After seeing several coronavirus clusters among abattoir employees in Germany, the government has pledged to crack down on poor working conditions.
In Russia, infections topped 350,000 — the third highest in the world — as health officials reported 9,000 new cases and 92 new deaths, bringing the overall death toll to 3,633. Russia denies allegations that its death rate is suspiciously low, insisting that’s due to its effective containment measures.
As millions of Australian children returned to school, Queensland Premier Annastacia Palaszczuk said Monday that students and teachers had to observe one key message: Stay home if you are sick.
“We’re not out of the woods yet. We have to take each day as it comes, each week as it comes and we keep our fingers crossed that Queenslanders will continue to flatten that curve,” Palaszczuk said.
Chinese state media reported Monday that more than 6.5 million coronavirus tests were conducted in the city of Wuhan — the country’s virus epicenter — over a 10-day period in a bid to test all its 11 million residents.
No new COVID-19 cases have been reported since the 10-day campaign started, although some people with no symptoms tested positive. More than 3 million people had been tested prior to the campaign, the official Xinhua News Agency said.
The U.S. Memorial Day weekend saw tens of thousands of Americans head to beaches and parks, relieved to shake off some pandemic restrictions.

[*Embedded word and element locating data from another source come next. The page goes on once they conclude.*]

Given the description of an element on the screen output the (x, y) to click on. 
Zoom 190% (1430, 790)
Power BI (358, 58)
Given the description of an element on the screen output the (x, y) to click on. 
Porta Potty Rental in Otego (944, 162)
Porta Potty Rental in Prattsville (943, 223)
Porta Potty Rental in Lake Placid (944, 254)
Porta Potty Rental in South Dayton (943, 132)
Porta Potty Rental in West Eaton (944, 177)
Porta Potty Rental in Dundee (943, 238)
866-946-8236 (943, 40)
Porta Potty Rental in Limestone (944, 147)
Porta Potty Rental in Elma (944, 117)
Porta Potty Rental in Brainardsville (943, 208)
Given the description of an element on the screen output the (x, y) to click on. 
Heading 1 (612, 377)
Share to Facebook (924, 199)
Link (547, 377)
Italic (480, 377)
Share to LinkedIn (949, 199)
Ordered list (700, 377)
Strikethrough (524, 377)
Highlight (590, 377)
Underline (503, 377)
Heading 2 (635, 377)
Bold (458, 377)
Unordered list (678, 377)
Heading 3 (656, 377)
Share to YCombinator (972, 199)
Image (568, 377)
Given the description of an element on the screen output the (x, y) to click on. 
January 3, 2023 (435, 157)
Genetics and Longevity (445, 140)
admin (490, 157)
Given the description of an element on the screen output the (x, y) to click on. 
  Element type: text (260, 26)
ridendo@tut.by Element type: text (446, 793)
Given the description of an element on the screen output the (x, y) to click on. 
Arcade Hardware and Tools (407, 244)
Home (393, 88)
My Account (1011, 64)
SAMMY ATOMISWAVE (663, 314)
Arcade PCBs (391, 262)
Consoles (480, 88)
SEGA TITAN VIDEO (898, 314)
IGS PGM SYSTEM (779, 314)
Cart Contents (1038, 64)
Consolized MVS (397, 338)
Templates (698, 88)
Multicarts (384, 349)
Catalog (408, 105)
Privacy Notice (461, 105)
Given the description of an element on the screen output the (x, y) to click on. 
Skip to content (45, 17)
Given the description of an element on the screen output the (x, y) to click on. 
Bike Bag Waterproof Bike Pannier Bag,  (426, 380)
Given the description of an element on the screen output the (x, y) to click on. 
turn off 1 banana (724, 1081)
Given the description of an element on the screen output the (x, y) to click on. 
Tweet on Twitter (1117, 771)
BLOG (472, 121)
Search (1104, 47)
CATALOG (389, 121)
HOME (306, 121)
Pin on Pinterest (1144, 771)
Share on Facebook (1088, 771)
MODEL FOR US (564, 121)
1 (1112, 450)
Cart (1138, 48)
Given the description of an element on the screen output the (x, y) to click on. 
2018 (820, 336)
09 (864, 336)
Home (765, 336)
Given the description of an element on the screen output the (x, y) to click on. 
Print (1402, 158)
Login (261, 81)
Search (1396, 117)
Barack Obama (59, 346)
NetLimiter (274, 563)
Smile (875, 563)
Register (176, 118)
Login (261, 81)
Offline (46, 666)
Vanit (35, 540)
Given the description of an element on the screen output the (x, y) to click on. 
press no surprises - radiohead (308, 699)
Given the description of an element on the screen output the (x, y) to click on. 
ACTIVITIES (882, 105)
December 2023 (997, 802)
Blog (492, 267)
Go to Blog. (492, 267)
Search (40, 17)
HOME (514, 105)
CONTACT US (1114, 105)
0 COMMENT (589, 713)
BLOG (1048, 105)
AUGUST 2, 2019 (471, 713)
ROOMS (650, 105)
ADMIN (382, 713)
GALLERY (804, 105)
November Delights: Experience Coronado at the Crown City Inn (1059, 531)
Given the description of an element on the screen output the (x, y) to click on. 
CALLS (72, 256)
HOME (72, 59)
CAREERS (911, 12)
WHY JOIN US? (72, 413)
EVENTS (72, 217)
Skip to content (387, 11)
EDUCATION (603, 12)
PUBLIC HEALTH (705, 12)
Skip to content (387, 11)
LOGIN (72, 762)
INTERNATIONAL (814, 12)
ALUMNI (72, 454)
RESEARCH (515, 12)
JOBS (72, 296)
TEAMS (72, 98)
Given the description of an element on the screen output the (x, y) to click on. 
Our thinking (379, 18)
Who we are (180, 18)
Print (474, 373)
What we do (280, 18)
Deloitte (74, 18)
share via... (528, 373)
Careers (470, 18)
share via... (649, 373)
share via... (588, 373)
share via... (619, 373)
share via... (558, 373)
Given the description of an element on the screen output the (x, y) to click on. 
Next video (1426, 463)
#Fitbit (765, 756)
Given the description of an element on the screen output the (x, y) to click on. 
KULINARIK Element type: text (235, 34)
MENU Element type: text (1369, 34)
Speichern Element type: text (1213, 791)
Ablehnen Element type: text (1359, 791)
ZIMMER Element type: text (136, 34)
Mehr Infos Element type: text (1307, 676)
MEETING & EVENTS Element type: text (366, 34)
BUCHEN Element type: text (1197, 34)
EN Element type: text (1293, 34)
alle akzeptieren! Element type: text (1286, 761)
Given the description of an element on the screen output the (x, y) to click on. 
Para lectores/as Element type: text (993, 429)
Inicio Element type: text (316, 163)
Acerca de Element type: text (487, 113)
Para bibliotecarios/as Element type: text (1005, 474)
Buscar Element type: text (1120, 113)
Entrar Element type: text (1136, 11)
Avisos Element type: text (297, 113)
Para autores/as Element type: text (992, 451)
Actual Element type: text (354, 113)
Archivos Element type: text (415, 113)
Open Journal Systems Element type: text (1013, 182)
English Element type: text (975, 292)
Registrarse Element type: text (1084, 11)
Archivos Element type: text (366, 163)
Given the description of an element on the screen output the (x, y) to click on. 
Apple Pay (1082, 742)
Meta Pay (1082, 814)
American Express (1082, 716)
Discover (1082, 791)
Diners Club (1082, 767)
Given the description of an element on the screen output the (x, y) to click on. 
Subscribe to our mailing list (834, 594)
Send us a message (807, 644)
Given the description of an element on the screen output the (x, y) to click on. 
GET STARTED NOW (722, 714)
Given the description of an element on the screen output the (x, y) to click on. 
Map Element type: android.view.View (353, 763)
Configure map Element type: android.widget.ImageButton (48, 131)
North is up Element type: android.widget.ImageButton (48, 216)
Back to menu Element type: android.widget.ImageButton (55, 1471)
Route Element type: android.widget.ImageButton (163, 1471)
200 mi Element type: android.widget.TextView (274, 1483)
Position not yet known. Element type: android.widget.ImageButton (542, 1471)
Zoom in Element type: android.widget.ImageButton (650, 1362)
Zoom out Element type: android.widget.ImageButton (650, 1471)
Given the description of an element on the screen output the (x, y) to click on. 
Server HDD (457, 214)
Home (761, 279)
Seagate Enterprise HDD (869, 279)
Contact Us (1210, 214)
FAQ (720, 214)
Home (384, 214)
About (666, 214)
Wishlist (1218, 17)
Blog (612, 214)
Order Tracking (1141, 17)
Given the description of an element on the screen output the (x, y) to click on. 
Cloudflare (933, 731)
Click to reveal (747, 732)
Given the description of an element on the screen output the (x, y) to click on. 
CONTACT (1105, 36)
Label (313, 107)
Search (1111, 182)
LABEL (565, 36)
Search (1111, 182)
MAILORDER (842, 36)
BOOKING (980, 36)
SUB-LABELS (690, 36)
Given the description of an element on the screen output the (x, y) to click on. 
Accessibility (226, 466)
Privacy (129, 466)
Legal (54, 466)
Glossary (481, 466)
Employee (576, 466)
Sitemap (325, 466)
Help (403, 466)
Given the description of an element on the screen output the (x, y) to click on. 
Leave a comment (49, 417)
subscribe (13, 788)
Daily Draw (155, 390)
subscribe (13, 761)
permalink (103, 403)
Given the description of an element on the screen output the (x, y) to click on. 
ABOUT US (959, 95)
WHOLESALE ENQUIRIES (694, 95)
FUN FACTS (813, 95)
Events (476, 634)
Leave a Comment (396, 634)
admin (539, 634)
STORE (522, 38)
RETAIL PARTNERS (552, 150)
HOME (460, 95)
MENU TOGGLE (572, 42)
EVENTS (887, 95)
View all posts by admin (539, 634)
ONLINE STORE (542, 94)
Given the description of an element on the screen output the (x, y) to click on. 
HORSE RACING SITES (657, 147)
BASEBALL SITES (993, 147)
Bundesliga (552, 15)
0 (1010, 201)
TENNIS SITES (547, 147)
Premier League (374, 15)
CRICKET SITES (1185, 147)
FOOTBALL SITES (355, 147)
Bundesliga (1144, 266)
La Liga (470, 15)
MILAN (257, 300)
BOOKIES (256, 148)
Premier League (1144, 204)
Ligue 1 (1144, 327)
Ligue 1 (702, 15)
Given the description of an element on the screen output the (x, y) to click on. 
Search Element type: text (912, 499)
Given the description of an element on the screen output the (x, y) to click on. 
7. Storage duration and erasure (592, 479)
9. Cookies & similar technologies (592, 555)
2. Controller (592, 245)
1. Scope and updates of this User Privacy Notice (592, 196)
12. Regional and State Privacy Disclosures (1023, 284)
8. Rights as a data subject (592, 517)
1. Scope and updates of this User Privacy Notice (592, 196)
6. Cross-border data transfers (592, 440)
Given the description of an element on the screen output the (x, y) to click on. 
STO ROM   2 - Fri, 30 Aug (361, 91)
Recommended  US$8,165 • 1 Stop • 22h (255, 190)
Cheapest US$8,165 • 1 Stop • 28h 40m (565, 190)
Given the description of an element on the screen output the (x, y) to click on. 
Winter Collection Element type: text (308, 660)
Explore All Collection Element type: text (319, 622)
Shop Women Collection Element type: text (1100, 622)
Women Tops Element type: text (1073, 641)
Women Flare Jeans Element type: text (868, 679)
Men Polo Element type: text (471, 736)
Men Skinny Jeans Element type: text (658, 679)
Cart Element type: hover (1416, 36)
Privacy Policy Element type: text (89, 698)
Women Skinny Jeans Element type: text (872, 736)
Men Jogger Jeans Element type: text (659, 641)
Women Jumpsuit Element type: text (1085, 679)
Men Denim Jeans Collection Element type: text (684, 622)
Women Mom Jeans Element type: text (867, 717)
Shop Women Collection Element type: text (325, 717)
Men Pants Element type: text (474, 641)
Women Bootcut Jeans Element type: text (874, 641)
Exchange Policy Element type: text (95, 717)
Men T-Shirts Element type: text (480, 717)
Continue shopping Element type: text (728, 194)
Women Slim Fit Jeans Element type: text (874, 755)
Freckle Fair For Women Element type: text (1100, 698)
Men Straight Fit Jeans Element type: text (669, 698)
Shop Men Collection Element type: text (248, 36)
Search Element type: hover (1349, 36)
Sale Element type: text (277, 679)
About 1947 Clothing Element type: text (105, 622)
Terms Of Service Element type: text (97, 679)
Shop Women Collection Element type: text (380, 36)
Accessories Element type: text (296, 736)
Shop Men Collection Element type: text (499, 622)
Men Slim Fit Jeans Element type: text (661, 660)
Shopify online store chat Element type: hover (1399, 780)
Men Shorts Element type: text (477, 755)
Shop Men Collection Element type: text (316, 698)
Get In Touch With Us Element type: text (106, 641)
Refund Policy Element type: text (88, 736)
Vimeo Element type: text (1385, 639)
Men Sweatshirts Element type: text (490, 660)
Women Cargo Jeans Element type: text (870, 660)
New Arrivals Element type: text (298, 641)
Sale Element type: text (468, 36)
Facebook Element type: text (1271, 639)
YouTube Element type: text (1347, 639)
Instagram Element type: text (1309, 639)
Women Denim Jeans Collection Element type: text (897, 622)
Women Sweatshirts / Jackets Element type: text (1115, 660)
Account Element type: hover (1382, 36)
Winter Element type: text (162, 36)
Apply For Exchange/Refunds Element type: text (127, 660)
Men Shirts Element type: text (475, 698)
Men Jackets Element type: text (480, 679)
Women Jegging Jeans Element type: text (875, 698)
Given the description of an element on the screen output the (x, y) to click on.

But Dr. Deborah Birx, coordinator of the White House coronavirus task force, said she was “very concerned” about scenes of people crowding together. In the Tampa area along Florida’s Gulf Coast, the crowds were so big that authorities closed parking lots to stem the flood. In Missouri, people packed bars and restaurants at the Lake of the Ozarks.
Officials in California said most people were covering their faces and keeping their distance as they ventured out. Many Southern California beaches were open only for swimming, running and other activities, not sunbathing.
At New York’s Orchard Beach in the Bronx, kids played with toys and people sat in folding chairs, wrapped up in sweaters and masks.
“Fresh air. Just good to enjoy the outdoors,” said Danovan Clacken.
Hadjicostis reported from Nicosia, Cyprus. Associated Press writers around the world contributed to this report.